[TEXTE FOURNI]:
##############################
- Paraît chaque dimanche à 8 heures tapantes, méridien de Paris -

dimanche 9 juillet 2017

vous voulez l'extrême-onction, avant le kouign-amann ?






Au final, je me demande même ce que je crains le plus, de l'intégriste violent ou du prosélyte onctueux. Chacun brandit à la la face du monde son Dieu, ses préceptes et ses textes sacrés, comme autant de drapeaux dans un stade. Les fanatiques ne sont qu'une foutue bande de hooligans de merde: dangereux, hostiles et butés.

Marie-Sabine Roger, 
Bon rétablissement, 2012






















Bonjour à toutes et tous !


En ce très beau dimanche, une racine qui vient s’intercaler dans la longue liste des sujets en attente d’être traités.
Mais j’avais envie de faire une pause. Avec un article frais et léger, entre deux grandes sagas


‘Faut que je vous raconte :

Une lectrice du blog me contacte.

Bien souvent, les lecteurs m’écrivent pour me dire - comme vous pouvez vous en douter -, que leur vie a fondamentalement changé depuis la découverte du blog, qu’il y avait un “avant”, et qu’il y a à présent un “après” le blog, qu’ils ne comprennent pas comment ils ont pu vivre jusque là sans lui...

Qu’ils ont enfin trouvé un sens à leur vie (qu’ils ne se droguent plus, qu’ils boivent beaucoup moins), qu’ils se sentent apaisés, enfin bien dans leur peau…

Que leur vie de couple a repris de plus belle, que leur partenaire est à nouveau amoureux/amoureuse, que leurs enfants qui les avaient désertés se sont rapprochés d’eux...

Que leurs amis leur disent, envieux, qu’ils ont rajeuni…

Qu’ils sont tellement épanouis à présent...

Que les gens dans la rue les arrêtent pour leur dire simplement qu’ils les trouvent beaux, resplendissants…

Que parfois même, des étrangers les interpellent pour leur demander le chemin, piètre alibi pour simplement pouvoir leur parler, partager quelques instants fugaces de leur vie…

Oui bon, comme vous le voyez, rien de bien transcendant, ni de très surprenant, si je me base sur ma propre expérience.
##############################
[DONNÉES FOURNIES]:

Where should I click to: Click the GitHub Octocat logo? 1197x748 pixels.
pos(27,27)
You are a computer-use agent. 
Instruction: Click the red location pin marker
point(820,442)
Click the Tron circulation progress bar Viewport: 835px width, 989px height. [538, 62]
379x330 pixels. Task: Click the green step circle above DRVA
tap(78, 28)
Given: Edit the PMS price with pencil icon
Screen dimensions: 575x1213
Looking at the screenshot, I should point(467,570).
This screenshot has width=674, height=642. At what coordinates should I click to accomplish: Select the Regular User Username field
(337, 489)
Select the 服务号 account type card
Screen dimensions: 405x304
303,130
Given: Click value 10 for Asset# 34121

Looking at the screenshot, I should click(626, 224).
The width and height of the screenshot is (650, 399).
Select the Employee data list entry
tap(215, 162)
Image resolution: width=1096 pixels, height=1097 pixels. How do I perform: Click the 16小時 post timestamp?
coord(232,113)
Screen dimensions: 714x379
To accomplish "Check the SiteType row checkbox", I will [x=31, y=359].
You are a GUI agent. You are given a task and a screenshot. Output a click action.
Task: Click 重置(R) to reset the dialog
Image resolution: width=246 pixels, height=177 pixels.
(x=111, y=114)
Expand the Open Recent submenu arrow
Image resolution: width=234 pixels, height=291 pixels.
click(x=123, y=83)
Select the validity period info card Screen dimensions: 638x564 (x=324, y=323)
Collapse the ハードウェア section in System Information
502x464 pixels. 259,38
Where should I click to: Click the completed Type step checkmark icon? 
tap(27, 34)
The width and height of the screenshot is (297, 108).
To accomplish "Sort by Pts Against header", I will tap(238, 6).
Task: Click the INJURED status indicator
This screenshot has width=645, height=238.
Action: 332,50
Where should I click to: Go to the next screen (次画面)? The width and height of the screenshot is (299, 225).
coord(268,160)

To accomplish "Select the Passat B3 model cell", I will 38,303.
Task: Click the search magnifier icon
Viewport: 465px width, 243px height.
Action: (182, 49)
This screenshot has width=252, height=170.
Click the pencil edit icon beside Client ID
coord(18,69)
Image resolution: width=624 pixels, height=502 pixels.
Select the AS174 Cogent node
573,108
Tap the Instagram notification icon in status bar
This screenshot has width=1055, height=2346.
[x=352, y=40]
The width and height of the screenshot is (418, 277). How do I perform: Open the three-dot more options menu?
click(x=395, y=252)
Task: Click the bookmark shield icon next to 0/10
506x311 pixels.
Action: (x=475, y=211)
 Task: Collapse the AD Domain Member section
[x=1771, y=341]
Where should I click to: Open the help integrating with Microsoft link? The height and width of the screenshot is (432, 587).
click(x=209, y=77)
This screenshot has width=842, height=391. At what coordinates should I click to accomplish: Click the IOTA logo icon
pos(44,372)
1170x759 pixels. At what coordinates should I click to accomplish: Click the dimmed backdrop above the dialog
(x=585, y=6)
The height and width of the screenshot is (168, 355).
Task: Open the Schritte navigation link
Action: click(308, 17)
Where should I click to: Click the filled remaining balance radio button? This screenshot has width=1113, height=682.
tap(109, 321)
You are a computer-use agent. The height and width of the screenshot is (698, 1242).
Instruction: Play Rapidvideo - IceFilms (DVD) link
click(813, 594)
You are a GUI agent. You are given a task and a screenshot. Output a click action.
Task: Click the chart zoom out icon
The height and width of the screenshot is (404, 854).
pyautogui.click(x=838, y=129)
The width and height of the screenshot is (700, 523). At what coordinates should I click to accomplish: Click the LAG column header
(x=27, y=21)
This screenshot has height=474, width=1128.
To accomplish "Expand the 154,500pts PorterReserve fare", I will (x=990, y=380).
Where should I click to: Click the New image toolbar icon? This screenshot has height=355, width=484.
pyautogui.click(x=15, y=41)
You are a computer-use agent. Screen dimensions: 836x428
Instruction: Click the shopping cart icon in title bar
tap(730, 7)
##############################
[CONSIGNE 1]: Traduisez en anglais la phrase suivante du texte fourni : « Une lectrice du blog me contacte. »
[CONSIGNE 2]: D'après le texte fourni, à quelle heure le blog paraît-il chaque dimanche ?
Les enregistrements proviennent d'une source différente de celle du texte fourni.

[RÉSULTAT 1]: A reader of the blog contacts me.

[RÉSULTAT 2]: À 8 heures tapantes, méridien de Paris.